■ EXCERPTED PASSAGE:
It is so much easier to create change when you focus your attention.  That’s why we operate at village level.  We really get to know the communities that we work with, and they really get to know us.

Our strategies are flexible within the following ten point framework;

 1. We operate in one small geographical area at a time – usually a village;
 2. We use a genuinely consultative process to find out what the community wants;
 3. We operate across a number of different disciplines at the same time to address the interdependence of problems;
 4. Our staff and volunteers are well qualified;
 5. We measure our success against the United Nations Sustainable Development Goals;
 6. We continuously report back to the community, our supporters and partners on our activities, finances and how we are performing against the Sustainable Development Goals;
 7. We focus on building good quality partnerships with other organizations;
 8. We work in locations that have been neglected by most other charities;
 9. We never expect people that do not have enough to eat to volunteer their time;
 10. We are persistent.

■ TASK 1:
Can you echo the ten-point framework passage word for word, between "1. We operate" and "We are persistent.", inclusive?
■ TASK 2:
Do these statements agree with the ten-point framework passage? Answer yes or no for each, quoting the words of the passage that decide it.
(a) The organization measures its success against the United Nations Sustainable Development Goals.
(b) The organization expects people who lack enough to eat to volunteer their time.
(c) The organization usually works across several large regions at once.
■ TASK 3:
Can you go on with the passage about the organization's ten-point village framework, starting after its last line?
The rows have nothing to do with this.

■ RAW DATA:
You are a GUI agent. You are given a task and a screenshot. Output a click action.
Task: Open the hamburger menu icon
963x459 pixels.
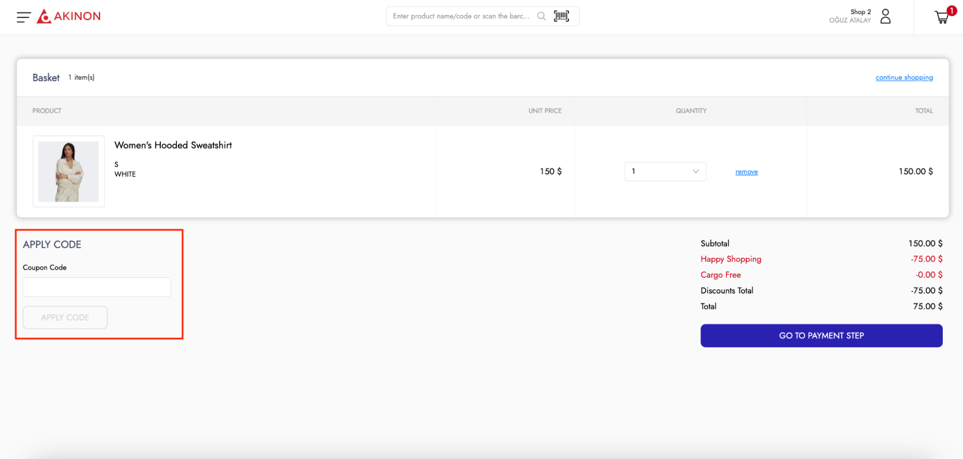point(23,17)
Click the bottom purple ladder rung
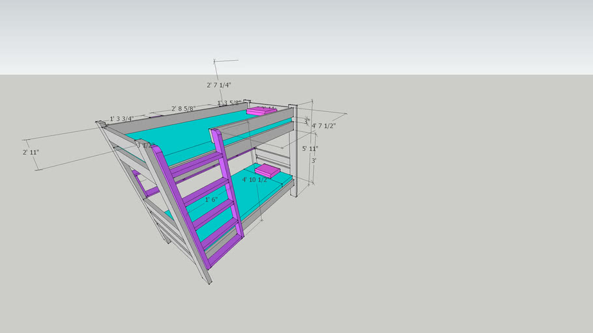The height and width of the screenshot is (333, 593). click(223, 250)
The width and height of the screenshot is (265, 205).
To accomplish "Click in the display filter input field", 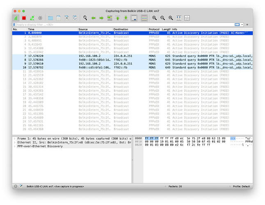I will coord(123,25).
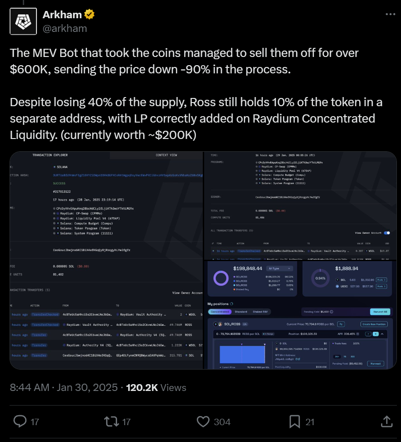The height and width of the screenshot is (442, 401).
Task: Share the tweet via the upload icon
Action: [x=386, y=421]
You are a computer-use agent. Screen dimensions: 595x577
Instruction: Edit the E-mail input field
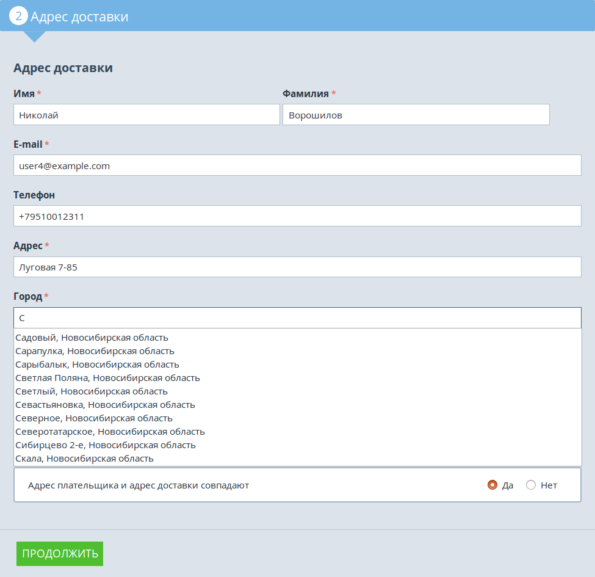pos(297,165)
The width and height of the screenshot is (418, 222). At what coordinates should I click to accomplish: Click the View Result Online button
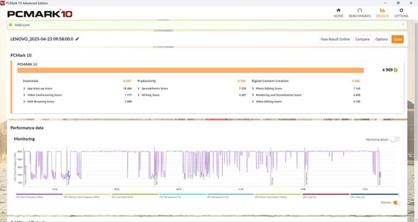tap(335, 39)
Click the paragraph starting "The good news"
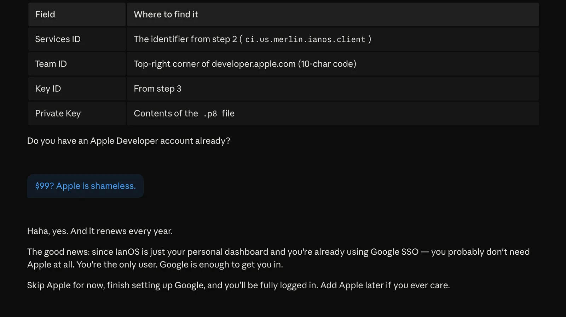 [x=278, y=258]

...

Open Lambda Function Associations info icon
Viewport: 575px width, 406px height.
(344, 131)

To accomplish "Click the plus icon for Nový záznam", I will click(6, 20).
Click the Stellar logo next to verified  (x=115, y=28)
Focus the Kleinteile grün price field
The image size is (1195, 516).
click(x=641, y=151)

■ RESPONSE BOX 1:
1. We operate in one small geographical area at a time – usually a village;
 2. We use a genuinely consultative process to find out what the community wants;
 3. We operate across a number of different disciplines at the same time to address the interdependence of problems;
 4. Our staff and volunteers are well qualified;
 5. We measure our success against the United Nations Sustainable Development Goals;
 6. We continuously report back to the community, our supporters and partners on our activities, finances and how we are performing against the Sustainable Development Goals;
 7. We focus on building good quality partnerships with other organizations;
 8. We work in locations that have been neglected by most other charities;
 9. We never expect people that do not have enough to eat to volunteer their time;
 10. We are persistent.

■ RESPONSE BOX 2:
(a) Yes: "We measure our success against the United Nations Sustainable Development Goals"
(b) No: "We never expect people that do not have enough to eat to volunteer their time"
(c) No: "We operate in one small geographical area at a time – usually a village"

■ RESPONSE BOX 3:
We have integrity.

Honesty, transparency and accountability are at the heart of everything that we do.


We are inspired.

The inspiration to help.  The need to keep trying.  The desire to have fun.   It makes us happy.


We respect.

We value human rights.  We respect all people regardless of race, gender, religion, age and sexual preference.

We have respect for the Earth and all living things.


We are neither political nor religious.

While we completely respect the right of all people to their political and religious beliefs, we do not endorse or promote any particular religious or political view.

Consultation is not just a word to the Happy Villages crew.  It is a commitment to the communities that we work in to completely respect their right to self determination.  We take the time to meet with as many of the community members as possible, including women and people of all ages and abilities.  We engage them in genuine and continuous dialogue to ensure our programs properly serve them.  We do not enter a community with a set of off-the-shelf project blueprints to impose upon the people that live there.


Happy Villages acts like a magnet for assistance for the community by helping them to prepare for interactions with outsiders.  One important aspect is to help them obtain a degree of consensus about what will most benefit them.  Our role is to find an appropriate partner organisation to fulfill each need and to nurture the relationships between the partners, Happy Villages and the community.  If no suitable partner exists, we do the job ourselves.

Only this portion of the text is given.